Comment 4 for bug 1983605

Revision history for this message
Sergio Durigan Junior (sergiodj) wrote :

Andreas and I have been spending time on and off investigating this issue. Until today, we were able to determine that the failure happens even when we build exim4, gnutls28 and nettle with -O2 instead of -O3 (which is the default optimization level on ppc64el). Disabling -O3 was the very first thing that came to my mind when I saw the problem (I've been bitten by this problem a few times before...), so it was a bit surprising to see that, this time, it isn't the reason behind the bug.

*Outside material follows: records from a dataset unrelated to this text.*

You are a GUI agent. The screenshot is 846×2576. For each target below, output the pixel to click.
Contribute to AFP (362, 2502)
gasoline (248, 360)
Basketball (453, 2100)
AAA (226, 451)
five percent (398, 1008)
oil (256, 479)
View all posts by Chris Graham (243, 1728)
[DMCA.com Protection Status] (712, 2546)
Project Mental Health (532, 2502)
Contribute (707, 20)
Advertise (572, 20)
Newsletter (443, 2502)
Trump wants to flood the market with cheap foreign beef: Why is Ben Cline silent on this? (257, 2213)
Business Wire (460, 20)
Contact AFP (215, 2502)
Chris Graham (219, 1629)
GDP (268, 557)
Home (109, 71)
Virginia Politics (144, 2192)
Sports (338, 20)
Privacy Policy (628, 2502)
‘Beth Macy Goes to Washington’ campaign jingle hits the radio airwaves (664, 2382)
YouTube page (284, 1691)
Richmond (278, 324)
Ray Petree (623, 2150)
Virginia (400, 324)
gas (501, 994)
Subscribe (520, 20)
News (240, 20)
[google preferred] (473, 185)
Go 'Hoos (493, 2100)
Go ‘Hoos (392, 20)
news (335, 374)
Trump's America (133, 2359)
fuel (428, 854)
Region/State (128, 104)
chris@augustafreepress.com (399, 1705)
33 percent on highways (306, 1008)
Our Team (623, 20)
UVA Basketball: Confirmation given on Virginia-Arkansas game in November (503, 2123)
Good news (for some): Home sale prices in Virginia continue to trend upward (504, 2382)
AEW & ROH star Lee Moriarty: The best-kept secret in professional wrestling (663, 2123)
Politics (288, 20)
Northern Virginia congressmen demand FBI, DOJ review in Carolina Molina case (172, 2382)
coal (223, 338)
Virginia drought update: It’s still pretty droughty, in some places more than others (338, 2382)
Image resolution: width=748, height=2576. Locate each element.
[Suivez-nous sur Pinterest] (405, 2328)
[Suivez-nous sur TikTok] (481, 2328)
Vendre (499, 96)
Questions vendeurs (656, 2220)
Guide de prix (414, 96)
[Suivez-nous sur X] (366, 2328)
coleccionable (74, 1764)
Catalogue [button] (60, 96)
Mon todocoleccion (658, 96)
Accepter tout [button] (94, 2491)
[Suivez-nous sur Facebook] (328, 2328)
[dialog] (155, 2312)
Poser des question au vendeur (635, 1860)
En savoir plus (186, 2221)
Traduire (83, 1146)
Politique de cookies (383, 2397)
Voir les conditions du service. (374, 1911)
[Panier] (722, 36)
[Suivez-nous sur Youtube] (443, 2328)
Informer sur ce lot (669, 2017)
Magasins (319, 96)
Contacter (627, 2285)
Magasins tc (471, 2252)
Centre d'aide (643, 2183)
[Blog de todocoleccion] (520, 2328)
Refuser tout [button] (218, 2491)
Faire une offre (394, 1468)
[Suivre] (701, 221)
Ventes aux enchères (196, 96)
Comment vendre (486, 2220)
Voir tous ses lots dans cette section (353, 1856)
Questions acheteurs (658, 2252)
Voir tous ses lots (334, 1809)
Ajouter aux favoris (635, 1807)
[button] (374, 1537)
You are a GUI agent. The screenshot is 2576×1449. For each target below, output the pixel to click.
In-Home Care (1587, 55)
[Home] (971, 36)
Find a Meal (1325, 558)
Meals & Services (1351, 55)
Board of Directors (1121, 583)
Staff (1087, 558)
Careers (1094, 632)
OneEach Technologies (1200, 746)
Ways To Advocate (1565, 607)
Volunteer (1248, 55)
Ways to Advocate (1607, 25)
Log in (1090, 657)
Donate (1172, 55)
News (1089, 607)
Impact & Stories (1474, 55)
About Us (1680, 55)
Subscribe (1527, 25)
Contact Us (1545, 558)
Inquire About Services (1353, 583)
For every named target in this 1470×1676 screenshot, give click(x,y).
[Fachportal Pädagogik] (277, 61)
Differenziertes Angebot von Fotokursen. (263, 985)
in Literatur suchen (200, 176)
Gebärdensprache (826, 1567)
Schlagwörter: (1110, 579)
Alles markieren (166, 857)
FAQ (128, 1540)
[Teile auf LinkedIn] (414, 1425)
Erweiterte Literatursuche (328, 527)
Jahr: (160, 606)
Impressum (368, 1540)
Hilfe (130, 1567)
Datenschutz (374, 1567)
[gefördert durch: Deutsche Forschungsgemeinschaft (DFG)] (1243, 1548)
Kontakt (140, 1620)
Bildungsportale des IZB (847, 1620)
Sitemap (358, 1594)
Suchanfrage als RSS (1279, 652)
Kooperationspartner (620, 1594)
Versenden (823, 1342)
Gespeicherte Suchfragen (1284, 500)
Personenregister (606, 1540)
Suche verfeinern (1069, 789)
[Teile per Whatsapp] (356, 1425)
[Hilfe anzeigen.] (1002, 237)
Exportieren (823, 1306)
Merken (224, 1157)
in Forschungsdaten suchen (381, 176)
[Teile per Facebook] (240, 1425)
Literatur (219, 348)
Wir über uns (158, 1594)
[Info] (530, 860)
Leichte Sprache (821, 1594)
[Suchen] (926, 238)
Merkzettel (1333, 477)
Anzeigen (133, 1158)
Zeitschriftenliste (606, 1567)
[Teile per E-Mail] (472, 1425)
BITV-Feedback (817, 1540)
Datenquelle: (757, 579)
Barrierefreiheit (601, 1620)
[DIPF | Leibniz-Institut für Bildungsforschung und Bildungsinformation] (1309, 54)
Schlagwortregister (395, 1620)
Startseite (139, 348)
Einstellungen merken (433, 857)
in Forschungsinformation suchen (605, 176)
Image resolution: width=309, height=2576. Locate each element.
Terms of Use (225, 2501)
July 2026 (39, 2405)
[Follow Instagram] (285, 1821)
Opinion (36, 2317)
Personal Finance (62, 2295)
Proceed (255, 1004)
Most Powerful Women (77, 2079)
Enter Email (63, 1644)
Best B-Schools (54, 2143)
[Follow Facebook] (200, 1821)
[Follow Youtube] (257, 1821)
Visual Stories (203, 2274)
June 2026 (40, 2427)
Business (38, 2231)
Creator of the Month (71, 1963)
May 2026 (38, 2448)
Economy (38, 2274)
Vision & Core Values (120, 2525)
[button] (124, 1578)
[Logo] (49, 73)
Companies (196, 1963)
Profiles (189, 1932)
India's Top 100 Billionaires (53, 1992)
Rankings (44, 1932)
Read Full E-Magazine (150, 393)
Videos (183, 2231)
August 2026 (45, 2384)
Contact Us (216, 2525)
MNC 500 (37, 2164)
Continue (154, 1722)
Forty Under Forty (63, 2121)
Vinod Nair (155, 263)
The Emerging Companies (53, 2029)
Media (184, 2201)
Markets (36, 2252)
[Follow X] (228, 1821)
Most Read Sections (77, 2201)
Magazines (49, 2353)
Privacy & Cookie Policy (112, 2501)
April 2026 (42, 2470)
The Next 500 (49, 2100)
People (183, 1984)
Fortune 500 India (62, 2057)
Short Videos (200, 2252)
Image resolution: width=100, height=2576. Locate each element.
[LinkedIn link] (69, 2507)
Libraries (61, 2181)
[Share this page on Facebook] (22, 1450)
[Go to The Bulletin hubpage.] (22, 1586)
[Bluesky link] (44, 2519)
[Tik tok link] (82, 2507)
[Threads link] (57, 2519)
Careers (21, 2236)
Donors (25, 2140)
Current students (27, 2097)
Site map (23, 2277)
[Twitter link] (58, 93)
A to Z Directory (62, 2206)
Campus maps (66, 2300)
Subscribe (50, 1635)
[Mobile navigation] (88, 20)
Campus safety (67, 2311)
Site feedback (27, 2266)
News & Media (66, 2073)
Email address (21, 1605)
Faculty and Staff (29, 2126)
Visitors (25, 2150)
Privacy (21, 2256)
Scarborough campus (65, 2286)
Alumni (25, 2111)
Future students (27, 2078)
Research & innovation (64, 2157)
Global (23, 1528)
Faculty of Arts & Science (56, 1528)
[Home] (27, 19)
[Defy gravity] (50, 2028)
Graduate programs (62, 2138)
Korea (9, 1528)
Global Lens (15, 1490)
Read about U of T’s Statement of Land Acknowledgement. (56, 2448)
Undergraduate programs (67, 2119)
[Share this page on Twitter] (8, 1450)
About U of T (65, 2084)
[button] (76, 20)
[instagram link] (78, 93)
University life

We then looked at the autopkgtest logs for exim4 on ppc64el, and were able to determine that, most likely, the issue started happening around the time the package was updated from version 4.94 to 4.95 (4.94.2-7ubuntu2 to 4.95-2ubuntu2, according to https://autopkgtest.ubuntu.com/packages/exim4/jammy/ppc64el). This morning, Andreas did a rebuild of exim4 4.94.2-7ubuntu2 and was able to confirm that the problem did *not* manifest with this version. That's good because now we are able to narrow our investigation.

Today I had more time to work on this issue, and was able to make good progress. Here's what I tried and what I found:

- Knowing that the issue is most likely in exim4, I decided to build the software directly from upstream and verify if I could reproduce the problem there. This served the purpose of making sure that the bug is present in upstream as well, and not in our downstream patches.

- I was able to successfully replicate the failure with upstream's 4.95 tag, and the non-failure with upstream's 4.94.

- This allowed me to do a bisect of the code, which resulted in:

f50a063dc0b96ac95b3a7bc0aebad3b3f2534c02 is the first bad commit
commit f50a063dc0b96ac95b3a7bc0aebad3b3f2534c02
Author: Jeremy Harris <email address hidden>
Date: Tue Jun 22 23:04:59 2021 +0100

    TLS: as server, reject connections with ALPN indicating non-smtp use

- On the one hand, that's great. I double checked and indeed, the problem started happening after the commit above was pushed.

- I wanted to understand better what was going on, so I built exim4 (still from upstream) using "-O0 -g3". I was ready to start debugging it, when...

- ... I wasn't able to reproduce the problem anymore. My attention was once again turned to optimization.

- I then decided to take a closer look at the package again. I confirmed that I could still reproduce the issue using -O2 and -O1. When I tried using -O0, I initially wasn't able to build the package because -O0 interacts badly with "hardening=+all" (which is expected behaviour). And then it dawned on me that the problem could actually be some of the hardening features we use, because they're much more likely to break something than -O0 vs. -O2.

- I had a feeling that the problem could be related to PIE, so I did a build only with PIE disabled, and voilĂ : I could not reproduce the bug anymore.

So that's it. Where do we go from here?

- On exim4, it's enough to disable PIE on ppc64el only. That's an easy workaround and, IMHO, should not be the cause of much concern from the SRU team.

- Generally speaking, it might be interesting to continue investigating this issue a bit more. For example, I'm still unsure as to why we're not seeing (and, as best as can I tell, have never seen) this problem in Debian's exim4. Is it related to some Ubuntu-specific GCC modification? That remains to be seen.